ZimVie — which spun out of Zimmer Biomet in 2022 — was the first company in the U.S. with HDE approval for vertebral body tethering to correct pediatric scoliosis. In 2019, ApiFix (now owned by OrthoPediatrics) received HDE approval for a rod-based growth modulation system. In May 2023, Globus Medical’s Reflect Scoliosis Correction System won HDE approval for progressive idiopathic scoliosis in pediatric patients.
The Tether system had shorter screws for smaller patients and other minor changes from Dynesys, but the team was careful not to change too much at the risk of invalidating the data surgeons generated and collected in early cases.
Machinists and test engineers prototyped 42 different instruments, 144 anchors and more than 400 screws over six months, Watson said. Then came computer simulations to test the concepts before cutting the metal, followed by testing 242 cords and conducting 281 mechanical tests on test frames. The team soon eclipsed 19,000 testing hours.
The ZimVie R&D team uses spine simulators that can put devices and systems through a series of motions. “I’ve got five or six machines running as we speak that are running around the clock,” Watson said.
He credited collaboration across the company and beyond for bringing the Tether system to market.
“It’s a tremendous amount of effort, testing and development that goes into this,” Watson said. “It’s not just the engineers, it’s the surgeons that had the vision partnering with the engineering team, the cross-functional members, and then the company that’s willing to do it.”
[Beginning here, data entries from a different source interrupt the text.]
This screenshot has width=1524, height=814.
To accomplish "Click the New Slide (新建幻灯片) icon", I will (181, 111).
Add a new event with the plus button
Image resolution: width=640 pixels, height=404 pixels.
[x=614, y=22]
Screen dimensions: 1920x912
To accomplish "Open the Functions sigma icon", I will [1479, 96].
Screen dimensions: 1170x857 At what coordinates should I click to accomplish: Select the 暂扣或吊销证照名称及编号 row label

“This is a relatively small market and a lot of work,” Watson said. “We do it because it matters.”
Getting ZimVie’s Tether to more patients
Only one in 10 children who are indicated for the Tether system are treated with it, Whitney said. “It’s relatively new and like any adoption life cycle curve, we’re in that early stage.”
ZimVie is striving to increase adoption with surgeon training, patient awareness, pushing through insurance barriers.
The company has an eight-station cadaver training facility in Colorado for surgeons, and also connects them with leaders in the field. To reach patients, the company funds marketing aimed at parents including a website, myscoliosis.com, and promotes Facebook groups with resources for patients and parents.
“We don’t want to bias any of that conversation, but we do support their efforts because we know that it can be a really challenging time when you have a child who was diagnosed and you’re trying to seek out all the different information that’s out there,” Whitney said.
On the insurance side, ZimVie is constantly lobbying insurers to cover the procedure.
“We had a big win last summer when Anthem Blue Cross Blue Shield deemed the Tether as medically necessary. And we think that would be the first domino to follow, which is really encouraging,” she said. “But the reality is a lot of these kids get stuck in this constant denial and approval process with the insurers.”
That can often delay care, sometimes long enough that children have grown too much in the meantime for the system to help. But ZimVie is on track to receive a Category 1 Current Procedural Terminology code in January 2024 to significantly increase access for patients.
“Developing a market is a long game and takes commitment and a lot of resources and investment. We’re doing it because we firmly believe it’s the right thing to do,” Whitney said. “As we continue to develop this and we see more and more kids receiving access, it is the fuel and the passion that keeps all of us continuing to march forward.”